Marking TSC unstable due to TSC halts in idle


[ 3.561427] raid5: md0 is not clean -- starting background reconstruction
[ 3.561463] raid5: device sdd2 operational as raid disk 2
[ 3.561467] raid5: device sdc2 operational as raid disk 1
[ 3.561471] raid5: device sdb2 operational as raid disk 0
[ 3.562060] raid5: allocated 3179kB for md0
[ 3.562816] 2: w=1 pa=0 pr=3 m=1 a=2 r=3 op1=0 op2=0
[ 3.562823] 1: w=2 pa=0 pr=3 m=1 a=2 r=3 op1=0 op2=0
[ 3.562826] 0: w=3 pa=0 pr=3 m=1 a=2 r=3 op1=0 op2=0
[ 3.562830] raid5: raid level 5 set md0 active with 3 out of 3 devices, algorithm 2
[ 3.562832] RAID5 conf printout:
[ 3.562834] --- rd:3 wd:3
[ 3.562838] disk 0, o:1, dev:sdb2
[ 3.562840] disk 1, o:1, dev:sdc2
[ 3.562843] disk 2, o:1, dev:sdd2
[ 3.562906] md0: detected capacity change from 0 to 4000527024128
[ 3.566432] md0:
[ 3.566665] md: resync of RAID array md0
[ 3.566669] md: minimum _guaranteed_ speed: 1000 KB/sec/disk.
[ 3.566672] md: using maximum available idle IO bandwidth (but not more than 200000 KB/sec) for resync.
[ 3.566679] md: using 128k window, over a total of 1953382336 blocks.
[ 3.600702] unknown partition table
[ 3.613257] mdadm: sending ioctl 1261 to a partition!
[ 3.613266] mdadm: sending ioctl 1261 to a partition!

skipgillespie
April 19th, 2012, 03:21 PM
Okay, I'm beginning to think that it has something to do with my RAID array. I rebooted the server when I got home yesterday and did not remount the RAID. It is in the process of syncing. Here we are 17 hours later and the server has not frozen. Could the syncing process of the RAID be causing this? Are there any utilities available to monitor the drives within the array to look for problems? I am using a hardware RAID card but it is turned off.
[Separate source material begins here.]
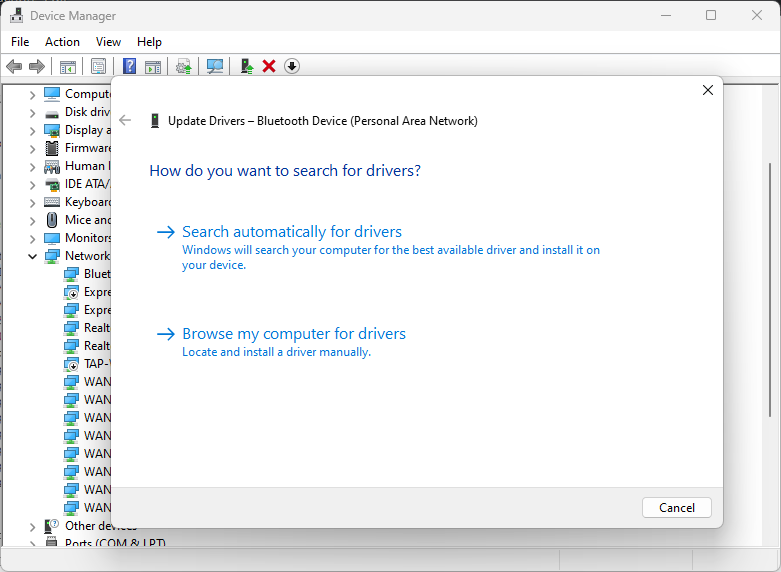Click the red X Uninstall device icon
The width and height of the screenshot is (781, 572).
(x=269, y=66)
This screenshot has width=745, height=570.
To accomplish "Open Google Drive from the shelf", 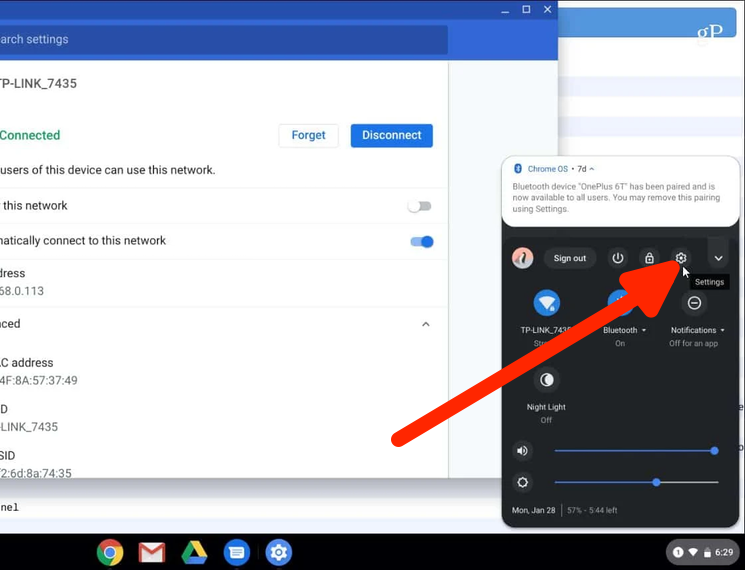I will point(194,551).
Could that be causing issues since I am using software RAID instead?

FYI.....it is a 4TB, RAID5 array using 3 - 2TB Seagate drives.

Gyokuro
April 19th, 2012, 05:52 PM
Hi,

software raid is fine and much better as hardware with cheap onboard controllers (intel fake raid,...) except real raid controllers. You can monitor the health of your raid setup via:

sudo cat /proc/mdstat

or better to follow

sudo watch cat /proc/mdstat

or

sudo mdadm --query --detail /dev/md*

I have seen that your error correction took some time and therefore I suggest that you check:

sudo cat /proc/sys/dev/raid/speed_limit_min

and set it to something higher to shorten the time to recreate/rebuild/correct raids to something like

sudo echo 100000 >/proc/sys/dev/raid/speed_limit_min

which means 100 MB/s (depends on your setup, value can be stored in /etc/sysctl.conf) - you have to test maybe some different values or get them through benchmarking of your RAID setup.